## Exercise requirements:
Reproduce the items below, putting "US Treasury" wherever "U.S. Department of the Treasury" appears and leaving everything else untouched.

• • • •

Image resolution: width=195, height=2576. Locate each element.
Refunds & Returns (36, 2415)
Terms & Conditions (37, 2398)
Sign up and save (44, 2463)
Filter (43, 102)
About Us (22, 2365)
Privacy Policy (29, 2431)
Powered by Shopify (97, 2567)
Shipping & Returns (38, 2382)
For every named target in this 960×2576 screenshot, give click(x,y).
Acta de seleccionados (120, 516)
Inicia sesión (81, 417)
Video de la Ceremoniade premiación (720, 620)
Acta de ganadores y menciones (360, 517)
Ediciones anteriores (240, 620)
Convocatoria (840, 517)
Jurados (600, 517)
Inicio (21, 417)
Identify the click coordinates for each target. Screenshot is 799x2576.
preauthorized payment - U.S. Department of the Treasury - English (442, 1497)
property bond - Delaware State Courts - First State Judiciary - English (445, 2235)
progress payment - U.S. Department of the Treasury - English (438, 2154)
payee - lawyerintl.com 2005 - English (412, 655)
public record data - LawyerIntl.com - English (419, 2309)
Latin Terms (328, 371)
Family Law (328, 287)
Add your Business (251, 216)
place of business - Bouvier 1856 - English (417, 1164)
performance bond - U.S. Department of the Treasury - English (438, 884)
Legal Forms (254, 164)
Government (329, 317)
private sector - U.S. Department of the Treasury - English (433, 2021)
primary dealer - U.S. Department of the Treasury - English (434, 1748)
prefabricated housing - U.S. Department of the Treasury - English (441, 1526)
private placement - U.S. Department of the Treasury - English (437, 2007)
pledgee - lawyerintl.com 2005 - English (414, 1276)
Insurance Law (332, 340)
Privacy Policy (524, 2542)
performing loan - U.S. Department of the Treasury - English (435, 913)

• • • •

## Output:
Image resolution: width=195, height=2576. Locate each element.
Refunds & Returns (36, 2415)
Terms & Conditions (37, 2398)
Sign up and save (44, 2463)
Filter (43, 102)
About Us (22, 2365)
Privacy Policy (29, 2431)
Powered by Shopify (97, 2567)
Shipping & Returns (38, 2382)
For every named target in this 960×2576 screenshot, give click(x,y).
Acta de seleccionados (120, 516)
Inicia sesión (81, 417)
Video de la Ceremoniade premiación (720, 620)
Acta de ganadores y menciones (360, 517)
Ediciones anteriores (240, 620)
Convocatoria (840, 517)
Jurados (600, 517)
Inicio (21, 417)
Identify the click coordinates for each target. Screenshot is 799x2576.
preauthorized payment - US Treasury - English (442, 1497)
property bond - Delaware State Courts - First State Judiciary - English (445, 2235)
progress payment - US Treasury - English (438, 2154)
payee - lawyerintl.com 2005 - English (412, 655)
public record data - LawyerIntl.com - English (419, 2309)
Latin Terms (328, 371)
Family Law (328, 287)
Add your Business (251, 216)
place of business - Bouvier 1856 - English (417, 1164)
performance bond - US Treasury - English (438, 884)
Legal Forms (254, 164)
Government (329, 317)
private sector - US Treasury - English (433, 2021)
primary dealer - US Treasury - English (434, 1748)
prefabricated housing - US Treasury - English (441, 1526)
private placement - US Treasury - English (437, 2007)
pledgee - lawyerintl.com 2005 - English (414, 1276)
Insurance Law (332, 340)
Privacy Policy (524, 2542)
performing loan - US Treasury - English (435, 913)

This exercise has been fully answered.